The definition of the level of aggregation of the components, composing the ifcAssets, on which maintenance interventions are carried out, is a critical issue to be considered in the development of the DSS. This phase is crucial, since it defines the level of aggregation of the information concerning the operation of a physical asset. This generalization of the information is a key factor for management of the asset during its life cycle, since it determines the level at which the information requirements for AM should be provided.

Moreover, some further development of the research can be highlighted. The final calculation of the MPI at the level of the single asset is obtained through the simple average among the four metrics of the MPI (FCI, D, C, P). This result could be different if a weighted average would be carried out. Nevertheless, the definition of the weighting system could lead to completely different results compared to those obtained through the current version of the proposed DSS, adding uncertainty to the DSS computation. The DSS, in fact, already comprehends some preference parameters (D and P), and therefore is partially driven by the choices made by specific subjects working for the correct operation of the building.

In this article the calculation of the MPI at the building level is presented. Once the MPI for each asset within the building has been computed, an average MPI for the whole building can be calculated. However, this value cannot be used for carrying out comparisons among buildings within a portfolio, since the FCI normalization do not allow us to compare same elements in different buildings. Therefore, further research should be accomplished to fill the scalability gap of the DSS.

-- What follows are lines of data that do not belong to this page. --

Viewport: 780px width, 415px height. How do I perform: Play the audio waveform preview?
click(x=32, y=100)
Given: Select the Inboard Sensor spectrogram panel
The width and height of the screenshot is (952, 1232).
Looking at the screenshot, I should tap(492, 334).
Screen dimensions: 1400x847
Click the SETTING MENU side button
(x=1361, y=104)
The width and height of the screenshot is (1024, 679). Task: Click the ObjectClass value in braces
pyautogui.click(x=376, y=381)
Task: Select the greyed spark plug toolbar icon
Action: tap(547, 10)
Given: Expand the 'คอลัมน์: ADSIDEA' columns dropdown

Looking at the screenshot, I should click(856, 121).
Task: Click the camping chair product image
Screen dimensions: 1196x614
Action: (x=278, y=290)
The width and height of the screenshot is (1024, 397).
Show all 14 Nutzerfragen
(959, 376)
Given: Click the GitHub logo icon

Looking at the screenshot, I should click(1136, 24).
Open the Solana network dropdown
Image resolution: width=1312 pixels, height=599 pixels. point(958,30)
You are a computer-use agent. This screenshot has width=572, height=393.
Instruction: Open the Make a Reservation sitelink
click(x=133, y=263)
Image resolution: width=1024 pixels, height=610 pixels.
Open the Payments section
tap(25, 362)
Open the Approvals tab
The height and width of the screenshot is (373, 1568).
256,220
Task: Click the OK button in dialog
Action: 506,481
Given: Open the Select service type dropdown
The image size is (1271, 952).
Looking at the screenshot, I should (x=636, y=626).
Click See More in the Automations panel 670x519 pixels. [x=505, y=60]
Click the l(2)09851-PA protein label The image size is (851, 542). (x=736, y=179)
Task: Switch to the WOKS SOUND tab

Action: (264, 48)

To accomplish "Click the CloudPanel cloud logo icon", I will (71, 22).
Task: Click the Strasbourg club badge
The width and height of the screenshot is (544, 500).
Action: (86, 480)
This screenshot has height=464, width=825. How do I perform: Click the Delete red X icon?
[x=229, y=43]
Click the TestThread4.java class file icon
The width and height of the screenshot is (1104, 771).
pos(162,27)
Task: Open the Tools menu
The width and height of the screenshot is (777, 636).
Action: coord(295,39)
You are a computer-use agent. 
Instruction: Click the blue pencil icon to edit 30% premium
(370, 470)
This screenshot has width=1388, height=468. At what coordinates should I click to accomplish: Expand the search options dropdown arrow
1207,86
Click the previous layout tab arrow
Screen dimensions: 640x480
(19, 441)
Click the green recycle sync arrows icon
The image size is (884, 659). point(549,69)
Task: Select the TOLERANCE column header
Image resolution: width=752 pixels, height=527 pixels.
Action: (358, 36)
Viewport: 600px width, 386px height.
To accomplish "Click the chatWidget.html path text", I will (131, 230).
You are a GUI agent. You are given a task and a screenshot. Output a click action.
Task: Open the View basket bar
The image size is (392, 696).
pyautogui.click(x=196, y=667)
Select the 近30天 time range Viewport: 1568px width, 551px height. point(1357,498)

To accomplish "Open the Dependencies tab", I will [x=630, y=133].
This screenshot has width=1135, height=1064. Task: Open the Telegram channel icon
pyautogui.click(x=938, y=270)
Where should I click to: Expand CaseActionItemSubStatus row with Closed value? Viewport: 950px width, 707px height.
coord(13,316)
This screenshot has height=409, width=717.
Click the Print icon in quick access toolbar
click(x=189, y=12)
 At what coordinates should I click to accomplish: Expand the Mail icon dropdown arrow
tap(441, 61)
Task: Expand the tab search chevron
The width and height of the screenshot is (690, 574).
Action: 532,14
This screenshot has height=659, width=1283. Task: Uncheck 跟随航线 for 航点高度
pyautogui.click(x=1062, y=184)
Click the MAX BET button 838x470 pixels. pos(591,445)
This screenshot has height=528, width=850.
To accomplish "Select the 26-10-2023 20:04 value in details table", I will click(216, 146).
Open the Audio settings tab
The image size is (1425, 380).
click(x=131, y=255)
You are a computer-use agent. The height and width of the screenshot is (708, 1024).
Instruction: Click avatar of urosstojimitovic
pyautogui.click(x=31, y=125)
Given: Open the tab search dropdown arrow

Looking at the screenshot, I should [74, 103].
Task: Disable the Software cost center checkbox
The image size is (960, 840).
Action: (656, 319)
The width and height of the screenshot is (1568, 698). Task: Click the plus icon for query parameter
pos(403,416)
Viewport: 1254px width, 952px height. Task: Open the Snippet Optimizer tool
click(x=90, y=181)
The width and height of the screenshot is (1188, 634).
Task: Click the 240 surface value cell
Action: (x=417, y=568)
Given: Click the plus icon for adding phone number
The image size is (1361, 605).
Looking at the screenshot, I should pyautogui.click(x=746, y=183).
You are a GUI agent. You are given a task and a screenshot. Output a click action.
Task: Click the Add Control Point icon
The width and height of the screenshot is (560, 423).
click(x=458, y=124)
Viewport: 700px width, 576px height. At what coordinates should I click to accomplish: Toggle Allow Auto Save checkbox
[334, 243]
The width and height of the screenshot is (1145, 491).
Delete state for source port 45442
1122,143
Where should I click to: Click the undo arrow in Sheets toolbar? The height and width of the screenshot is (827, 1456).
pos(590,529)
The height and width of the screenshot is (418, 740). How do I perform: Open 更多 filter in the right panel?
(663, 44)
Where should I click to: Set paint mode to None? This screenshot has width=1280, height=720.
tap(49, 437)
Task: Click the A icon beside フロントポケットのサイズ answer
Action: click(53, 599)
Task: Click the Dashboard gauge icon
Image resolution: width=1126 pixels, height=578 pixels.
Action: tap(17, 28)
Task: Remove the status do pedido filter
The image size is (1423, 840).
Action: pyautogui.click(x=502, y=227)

Within the context of the digitization of the built environment, the DSS could be further integrated into the BIM approach, allowing a stronger integration for data collection and storage in the digital model. Therefore, further research will be done in the field of information requirements for using AM and FM to exploit the digital tools for information management. This could provide a further proof of the effectiveness in the implementation of BIM methodologies in AM and FM, towards the definition of a Digital Twin of the built environment. Moreover, the aggregation of the building components through the use of the ifcAsset definition, facilitate the integration of the DSS in a BIM environment [46,47]. Thanks to the flexibility in the definition of the level of aggregation at which maintenance interventions are applied, the DSS allows us to address the issue of portfolio management and infrastructural asset management. However, when the DSS is applied to a different scale, the inclusion of the location in the algorithm becomes a crucial issue. Therefore, further parameters could be included in the DSS, allowing the prioritization of the maintenance interventions, according to location-based metrics. The employment of the DSS at the portfolio or infrastructural level opens new research questions concerning how to integrate GIS and BIM for effective asset and facility management. Therefore, the scope of the research should be expanded to the GeoBIM Asset and Facility Management [48]. Further metrics could be included in the algorithm, as it is able to catch cross-domain issues, despite being based on only few KPIs.